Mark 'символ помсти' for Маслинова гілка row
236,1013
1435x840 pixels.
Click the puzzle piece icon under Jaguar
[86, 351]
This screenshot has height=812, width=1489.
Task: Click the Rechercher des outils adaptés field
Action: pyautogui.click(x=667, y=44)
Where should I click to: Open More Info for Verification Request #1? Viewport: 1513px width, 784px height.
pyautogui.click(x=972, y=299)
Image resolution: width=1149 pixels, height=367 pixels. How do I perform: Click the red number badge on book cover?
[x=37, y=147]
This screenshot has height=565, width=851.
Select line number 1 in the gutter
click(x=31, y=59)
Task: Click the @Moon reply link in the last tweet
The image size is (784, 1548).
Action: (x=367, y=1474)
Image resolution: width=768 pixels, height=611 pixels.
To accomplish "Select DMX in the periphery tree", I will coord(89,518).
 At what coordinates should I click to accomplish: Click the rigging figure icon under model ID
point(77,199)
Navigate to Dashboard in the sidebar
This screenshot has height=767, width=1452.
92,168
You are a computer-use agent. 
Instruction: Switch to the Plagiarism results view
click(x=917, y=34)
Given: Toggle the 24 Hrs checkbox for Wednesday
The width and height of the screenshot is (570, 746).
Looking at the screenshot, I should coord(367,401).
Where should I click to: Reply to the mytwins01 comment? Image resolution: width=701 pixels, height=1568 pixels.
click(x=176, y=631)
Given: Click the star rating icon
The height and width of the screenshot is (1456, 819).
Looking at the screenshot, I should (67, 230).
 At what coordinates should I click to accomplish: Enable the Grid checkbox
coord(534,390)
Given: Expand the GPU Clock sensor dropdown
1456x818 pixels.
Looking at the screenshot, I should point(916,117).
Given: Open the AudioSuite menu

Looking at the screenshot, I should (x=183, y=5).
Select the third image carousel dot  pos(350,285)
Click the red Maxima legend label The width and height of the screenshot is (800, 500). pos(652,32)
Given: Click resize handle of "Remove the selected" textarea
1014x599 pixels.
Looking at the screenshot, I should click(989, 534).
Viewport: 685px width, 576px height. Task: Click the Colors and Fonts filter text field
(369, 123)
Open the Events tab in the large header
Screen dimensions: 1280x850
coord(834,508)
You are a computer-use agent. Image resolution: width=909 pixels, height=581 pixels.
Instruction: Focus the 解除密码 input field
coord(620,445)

______

• What you should do: Send back the complete set of entries, exactly as shown above.

• Final answer:
Mark 'символ помсти' for Маслинова гілка row
236,1013
1435x840 pixels.
Click the puzzle piece icon under Jaguar
[86, 351]
This screenshot has height=812, width=1489.
Task: Click the Rechercher des outils adaptés field
Action: pyautogui.click(x=667, y=44)
Where should I click to: Open More Info for Verification Request #1? Viewport: 1513px width, 784px height.
pyautogui.click(x=972, y=299)
Image resolution: width=1149 pixels, height=367 pixels. How do I perform: Click the red number badge on book cover?
[x=37, y=147]
This screenshot has height=565, width=851.
Select line number 1 in the gutter
click(x=31, y=59)
Task: Click the @Moon reply link in the last tweet
The image size is (784, 1548).
Action: (x=367, y=1474)
Image resolution: width=768 pixels, height=611 pixels.
To accomplish "Select DMX in the periphery tree", I will coord(89,518).
 At what coordinates should I click to accomplish: Click the rigging figure icon under model ID
point(77,199)
Navigate to Dashboard in the sidebar
This screenshot has height=767, width=1452.
92,168
You are a computer-use agent. 
Instruction: Switch to the Plagiarism results view
click(x=917, y=34)
Given: Toggle the 24 Hrs checkbox for Wednesday
The width and height of the screenshot is (570, 746).
Looking at the screenshot, I should coord(367,401).
Where should I click to: Reply to the mytwins01 comment? Image resolution: width=701 pixels, height=1568 pixels.
click(x=176, y=631)
Given: Click the star rating icon
The height and width of the screenshot is (1456, 819).
Looking at the screenshot, I should (67, 230).
 At what coordinates should I click to accomplish: Enable the Grid checkbox
coord(534,390)
Given: Expand the GPU Clock sensor dropdown
1456x818 pixels.
Looking at the screenshot, I should point(916,117).
Given: Open the AudioSuite menu

Looking at the screenshot, I should (x=183, y=5).
Select the third image carousel dot  pos(350,285)
Click the red Maxima legend label The width and height of the screenshot is (800, 500). pos(652,32)
Given: Click resize handle of "Remove the selected" textarea
1014x599 pixels.
Looking at the screenshot, I should click(989, 534).
Viewport: 685px width, 576px height. Task: Click the Colors and Fonts filter text field
(369, 123)
Open the Events tab in the large header
Screen dimensions: 1280x850
coord(834,508)
You are a computer-use agent. Image resolution: width=909 pixels, height=581 pixels.
Instruction: Focus the 解除密码 input field
coord(620,445)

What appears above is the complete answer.